# [canon mf635cx] need basic lpd setup



## tuxador (May 23, 2020)

Well the title says it all, have a brand new Canon mf635cx printer, it works in gnu/linux with a UFRII cups driver which is not available in freebsd.
The printer supports PCL5 & 6 besides of postscript/pdf.
I've never tried setting up an lpd printer hence my question.
Thank you in advance for your help.


----------



## gpw928 (May 24, 2020)

The technical specifications for Canon mf635cx printer mention support for "UFRII, PCL 5c*, PCL6, Adobe® PostScript".

But I see that the Open Printing organisation does not have a driver for it.

For FreeBSD, my suggestion would be to install and use print/cups package and use one of the generic PCL6, or PostScript drivers.

I suspect that the print/gutenprint package may help with driver options, as may print/hplip (if you choose PCL5c), as indicated by the Open Printing Generic PCL 6/PCL XL Printer document.
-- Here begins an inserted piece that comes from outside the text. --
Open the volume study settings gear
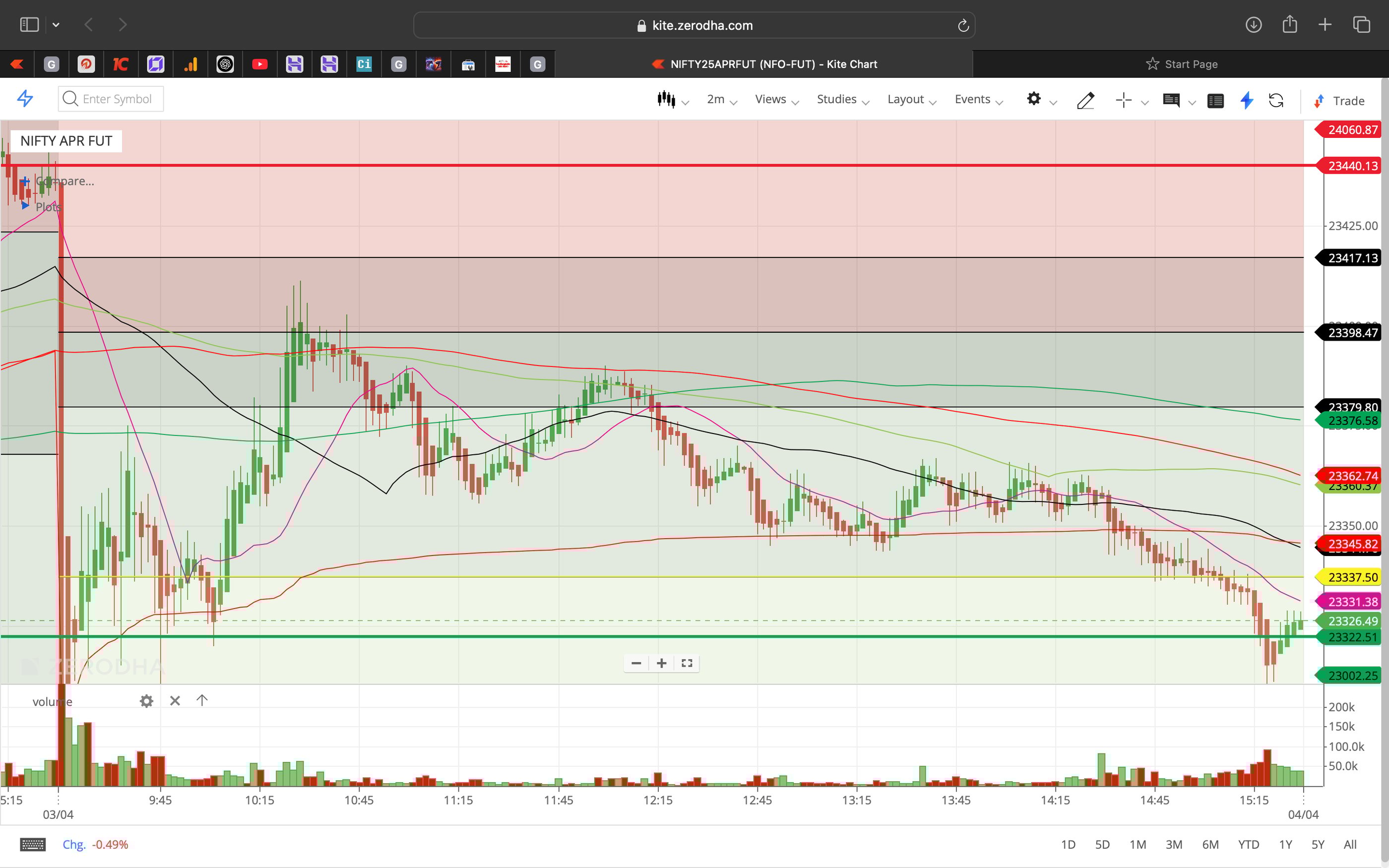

However, you may be able to get a suitable PPD file for UFRII from Canon's Linux package linux-UFRII-drv-v510-uken-19.tar.gz. Look in the "Sources" directory.
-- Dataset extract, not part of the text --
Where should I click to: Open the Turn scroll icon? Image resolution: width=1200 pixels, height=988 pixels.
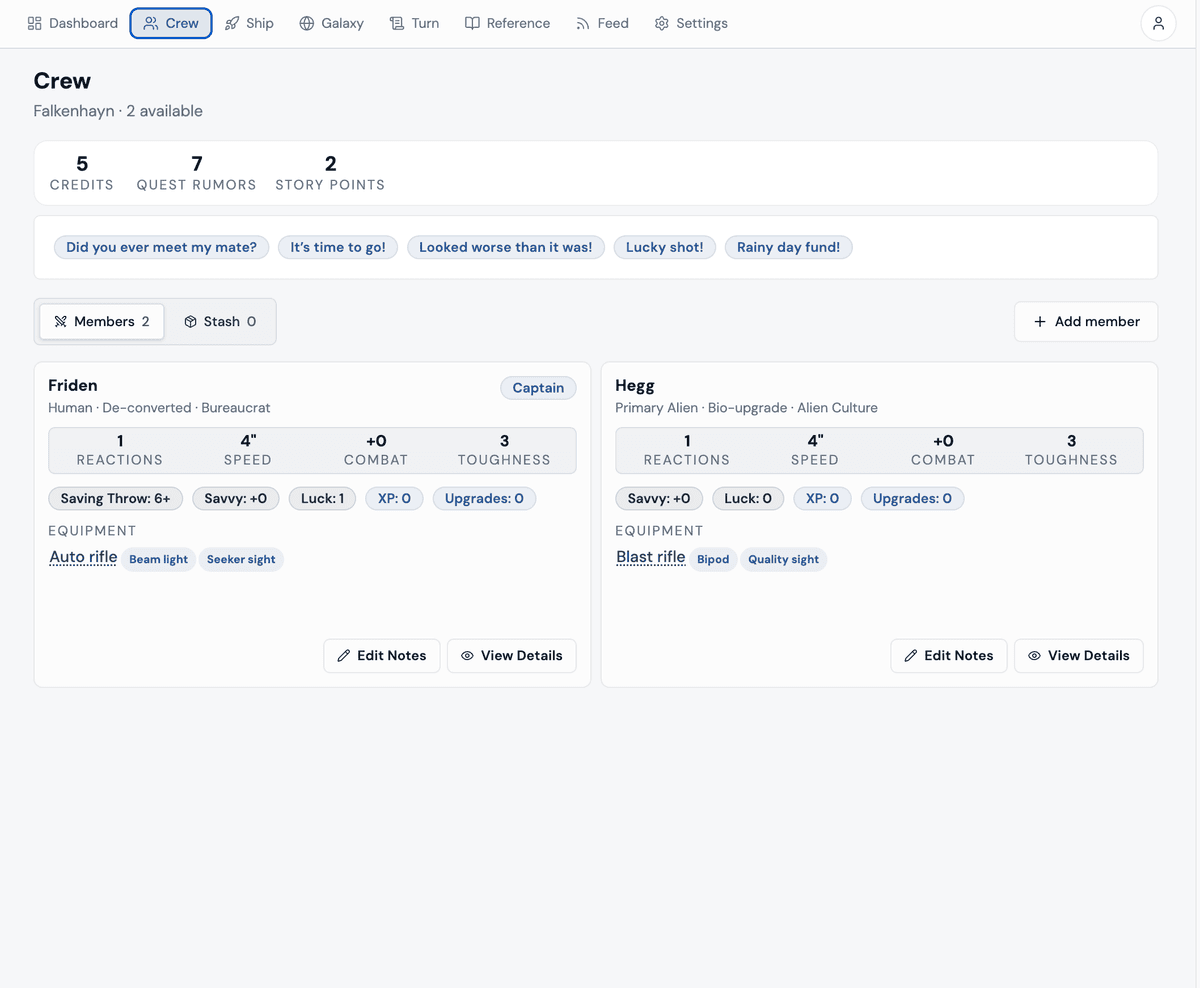(397, 23)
I'm suggesting CUPS over lpr/lpd because it generally works quite well and so many of the FreeBSD packages drag it in as a dependency.
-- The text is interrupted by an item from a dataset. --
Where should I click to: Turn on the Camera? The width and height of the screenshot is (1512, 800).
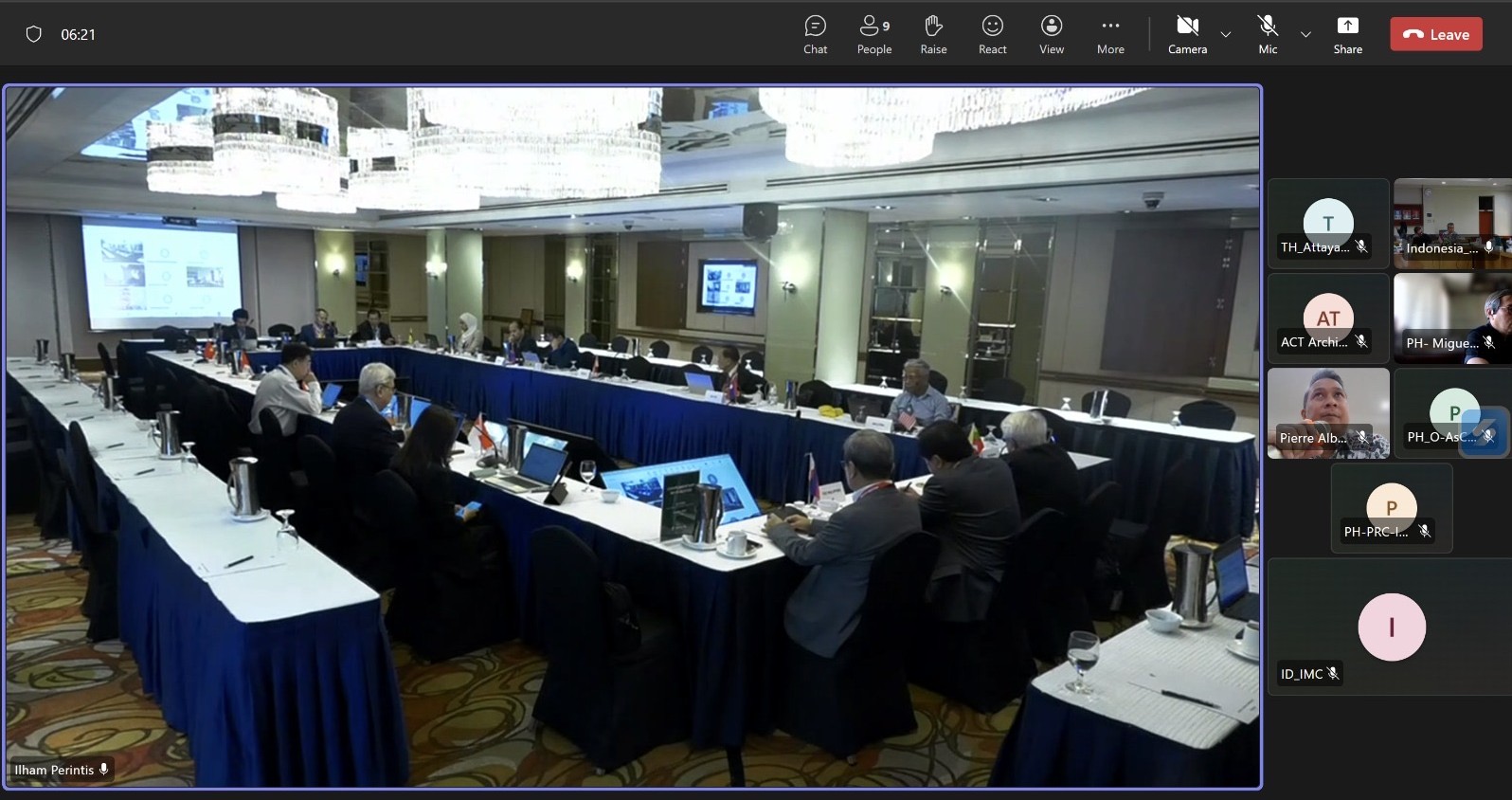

However if you wish to use lpr/lpd the FreeBSD handbook and even the Linux foundation may help with generic PCL6 and Postscript configurations.


----------



## tuxador (May 24, 2020)

With archlinux the unique solution for me was the proprietary driver, which contains PPD's besides filters which depend heavily on Linux. 
I'll make a try to get through the cups solution and report back (after the holidays). 
Thank you for the hints.


----------



## Martin Paredes (May 26, 2020)

The best advice, it's to read the Handbook section about LPD (Line Printer Daemon)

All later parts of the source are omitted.